In the back of the general store was a platform her father had built. The floor of the platform served as an unloading platform for the freight wagons that delivered things to the store. Her father had built a roof over the platform so it could also serve as storage for a few items that were too big and heavy to bring inside. One of those items was a large crate that contained a new John Deere self-scouring plow that Elizabeth had ordered for a local farmer. The crate was as long as a man was tall, about three feet high, and about two feet wide.

After an hour of transporting shovels and hoes to the front of the store, Elizabeth needed a short rest, so she walked out of the store and onto the loading platform. She'd taken only two steps when she saw a man sleeping on top of the John Deere crate.

Since the bushwhacker raid on Lawrence, Elizabeth had been wary of any strangers. The people who left the train to buy goods at her store didn't concern her too much. They were usually just men traveling through. That this man was still there on Sunday afternoon did concern her. She turned around and went out the front door of the store to the Marshal's office.

Marshal Davies went back to the store with Elizabeth and then out onto the loading platform. The man was still there and still asleep, so Marshal Davies walked up to the crate and after checking to see if the man had any weapons, shook him awake. When the man woke up, Marshal Davies told him to stand up.

Marshal Davies turned to Elizabeth then.

"Did he steal anything?"

Elizabeth shook her head.

Marshal Davies then smiled.

"No need to worry then. He's just still drunk from last night. Probably some miner who figured out there's no money in digging in the ground and is headed back home. Seen several over the last couple weeks. I'll take him to the jail so he can sleep it off and send him on his way tomorrow."

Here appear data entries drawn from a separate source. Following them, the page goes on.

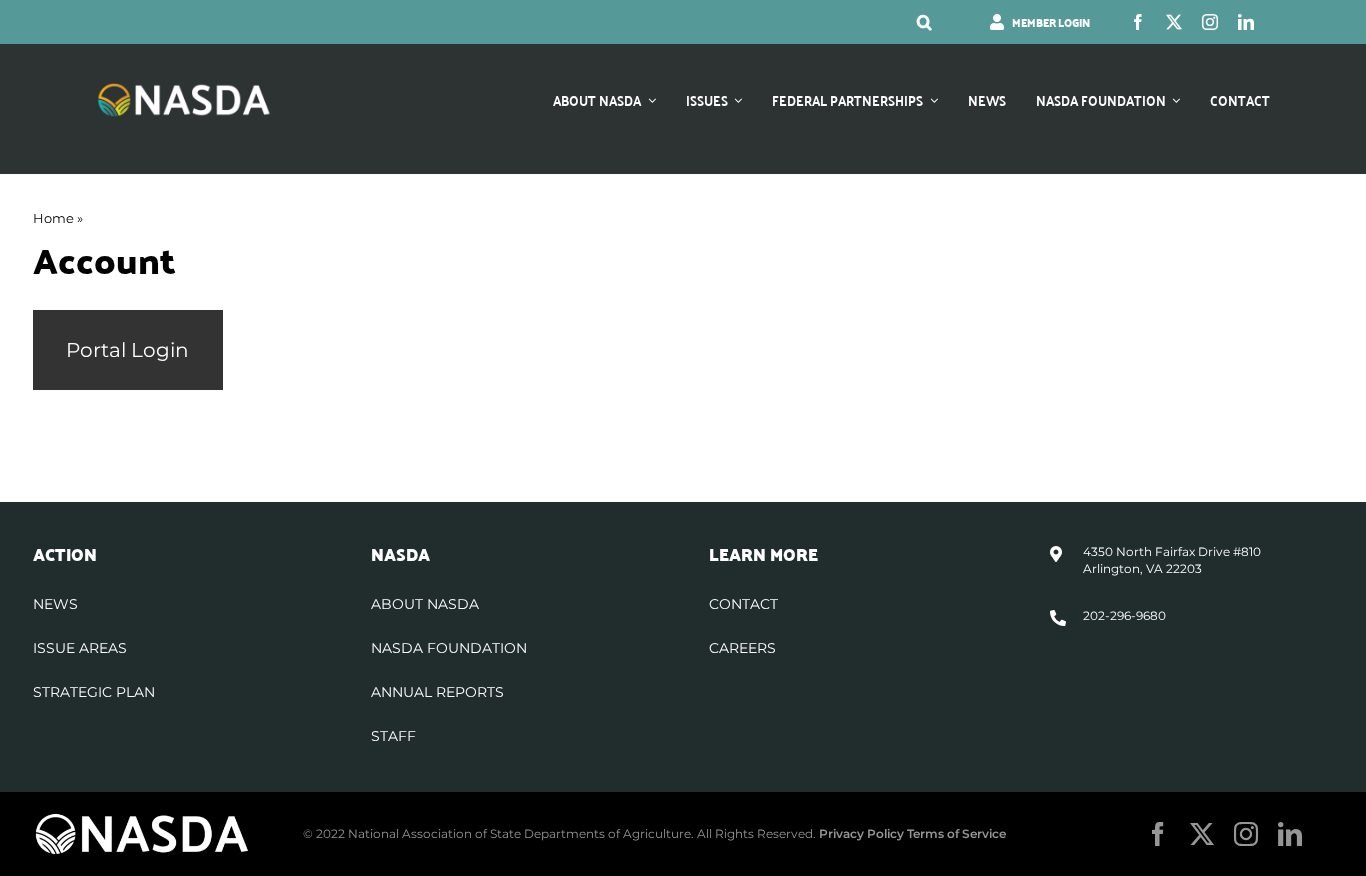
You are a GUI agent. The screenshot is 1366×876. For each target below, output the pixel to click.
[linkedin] (1246, 22)
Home (53, 218)
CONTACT (743, 604)
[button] (924, 22)
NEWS (55, 604)
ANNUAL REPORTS (437, 692)
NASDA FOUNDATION (449, 648)
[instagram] (1210, 22)
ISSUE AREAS (80, 648)
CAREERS (742, 648)
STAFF (393, 736)
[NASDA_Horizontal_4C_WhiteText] (184, 89)
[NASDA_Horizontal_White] (142, 819)
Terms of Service (956, 833)
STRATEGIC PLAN (94, 692)
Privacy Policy (861, 833)
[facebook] (1138, 22)
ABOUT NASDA (425, 604)
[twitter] (1174, 22)
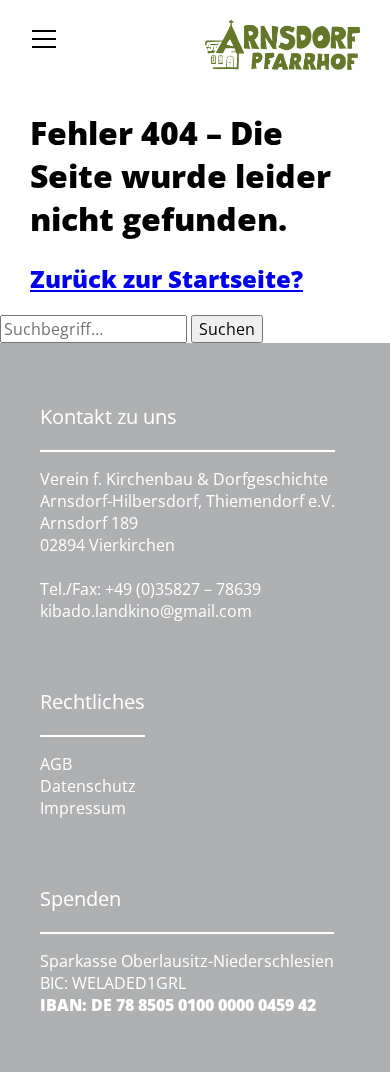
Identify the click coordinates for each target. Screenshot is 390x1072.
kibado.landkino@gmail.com (146, 611)
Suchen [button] (227, 329)
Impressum (83, 808)
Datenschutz (88, 786)
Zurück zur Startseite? (166, 278)
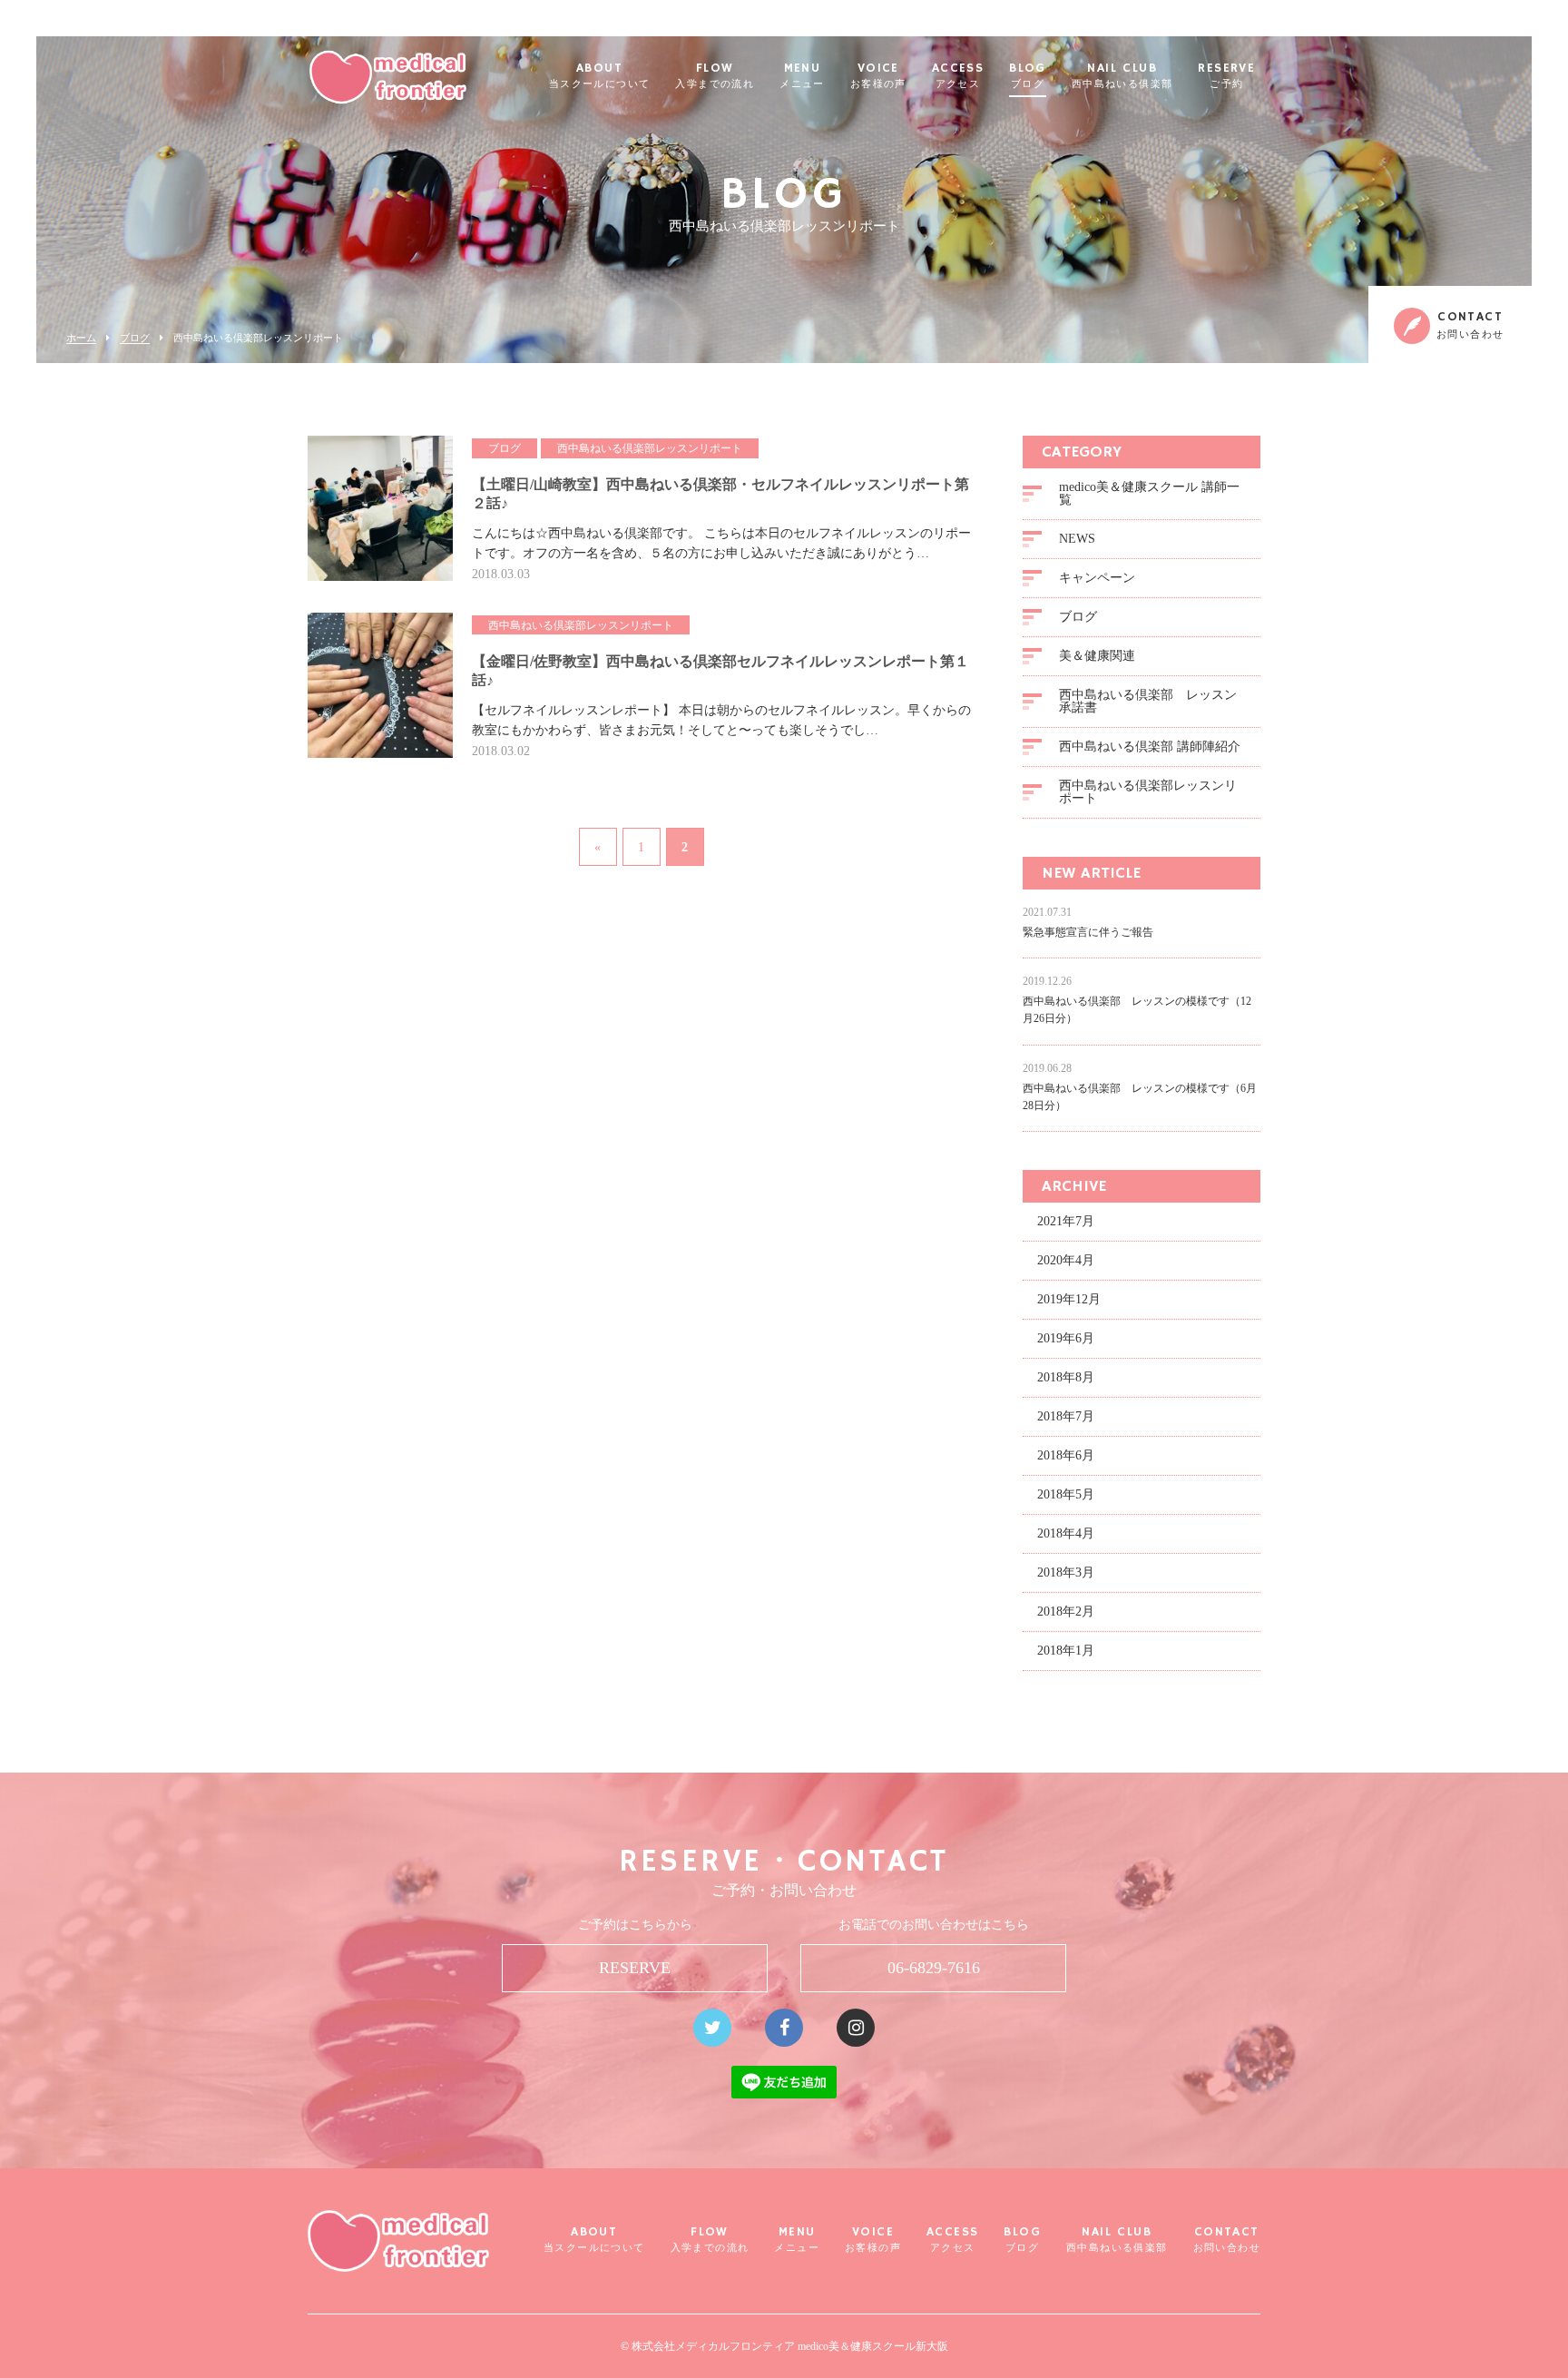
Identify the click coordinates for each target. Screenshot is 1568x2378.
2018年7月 (1065, 1416)
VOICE (878, 76)
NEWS (1077, 538)
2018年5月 (1065, 1494)
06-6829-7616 (933, 1968)
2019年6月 (1065, 1338)
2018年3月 (1065, 1572)
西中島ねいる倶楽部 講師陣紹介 (1149, 746)
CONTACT (1226, 2239)
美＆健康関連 (1097, 656)
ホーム (81, 338)
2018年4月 (1065, 1533)
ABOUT (600, 76)
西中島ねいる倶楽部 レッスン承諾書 (1148, 701)
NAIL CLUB (1122, 76)
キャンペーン (1097, 578)
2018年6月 (1065, 1455)
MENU (802, 76)
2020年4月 (1065, 1260)
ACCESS (958, 76)
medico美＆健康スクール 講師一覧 (1149, 493)
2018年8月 (1065, 1377)
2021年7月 (1065, 1221)
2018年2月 (1065, 1611)
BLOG (1027, 76)
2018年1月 (1065, 1650)
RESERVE (1226, 76)
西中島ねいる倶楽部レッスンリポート (1148, 792)
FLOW (714, 76)
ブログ (135, 338)
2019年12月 (1069, 1299)
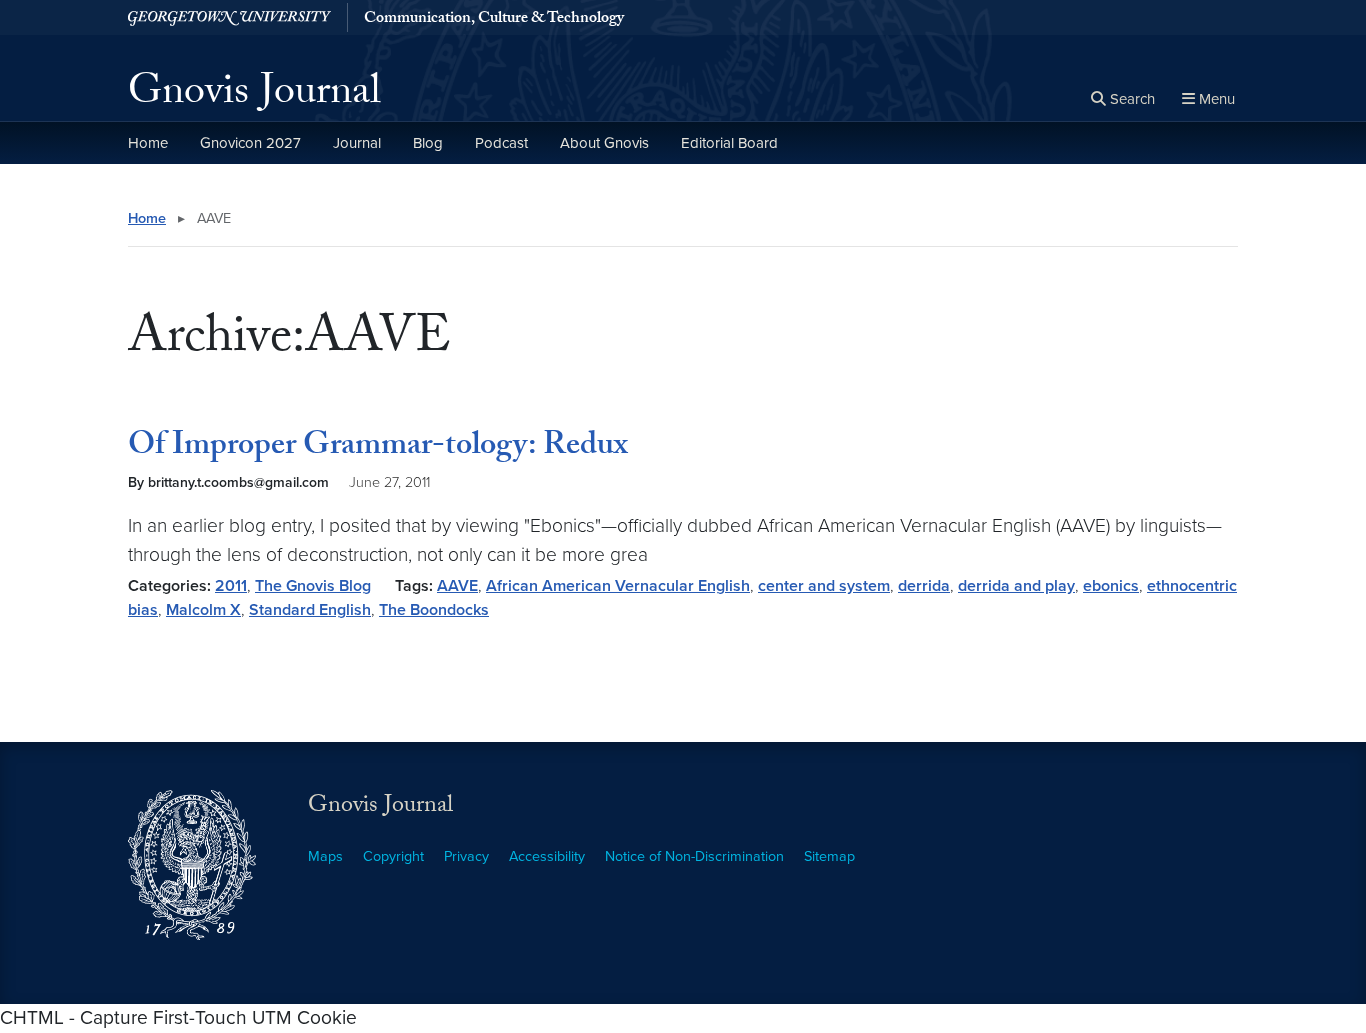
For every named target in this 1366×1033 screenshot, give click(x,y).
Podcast (501, 143)
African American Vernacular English (618, 586)
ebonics (1111, 586)
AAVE (457, 586)
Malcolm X (203, 610)
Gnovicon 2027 (250, 143)
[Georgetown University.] (229, 17)
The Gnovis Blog (313, 586)
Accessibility (547, 856)
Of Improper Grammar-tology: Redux (378, 448)
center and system (824, 586)
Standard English (310, 610)
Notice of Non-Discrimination (694, 856)
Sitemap (829, 856)
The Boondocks (434, 610)
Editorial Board (729, 143)
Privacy (466, 856)
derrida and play (1016, 586)
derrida (924, 586)
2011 (231, 586)
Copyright (393, 856)
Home (148, 143)
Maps (325, 856)
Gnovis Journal (254, 96)
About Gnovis (604, 143)
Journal (357, 143)
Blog (428, 143)
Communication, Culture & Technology (494, 20)
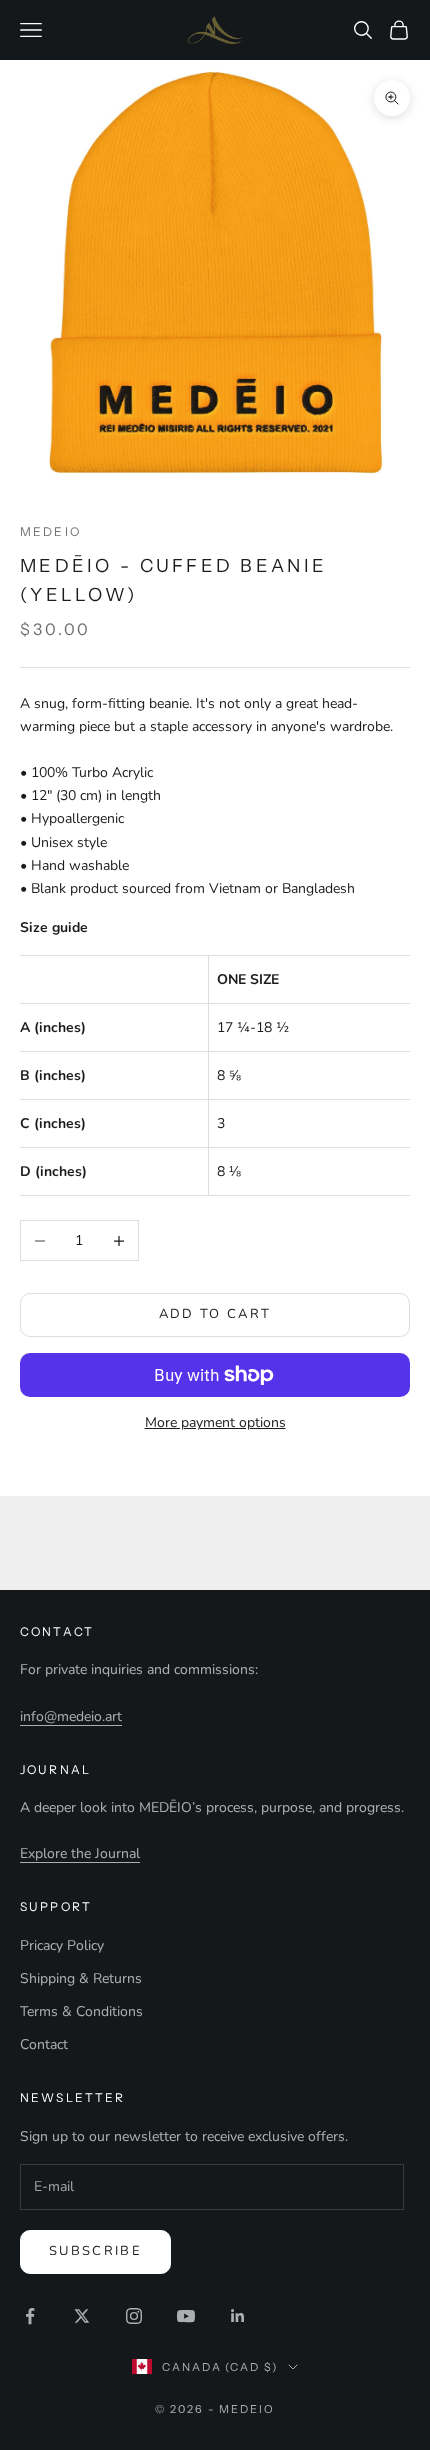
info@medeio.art (71, 1716)
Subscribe (95, 2251)
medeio (50, 531)
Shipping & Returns (81, 1978)
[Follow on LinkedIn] (238, 2316)
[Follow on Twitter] (82, 2316)
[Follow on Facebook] (30, 2316)
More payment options (215, 1422)
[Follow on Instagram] (134, 2316)
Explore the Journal (80, 1853)
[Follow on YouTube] (186, 2316)
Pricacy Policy (62, 1945)
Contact (44, 2044)
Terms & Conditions (81, 2011)
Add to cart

The man didn't resist as Marshal Davies took him by the arm and led him around the store and off to the jail. He just walked, albeit somewhat clumsily, as they went around the corner of the store. Elizabeth went back to carrying shovels and hoes from the back room to the front of the store, happy that nothing had happened.

The next morning, Elizabeth opened the store and was waiting on a woman when the same man walked through the front door. He stood patiently until Elizabeth had taken the woman's money for ten pounds of flour. Once the woman left, he approached Elizabeth.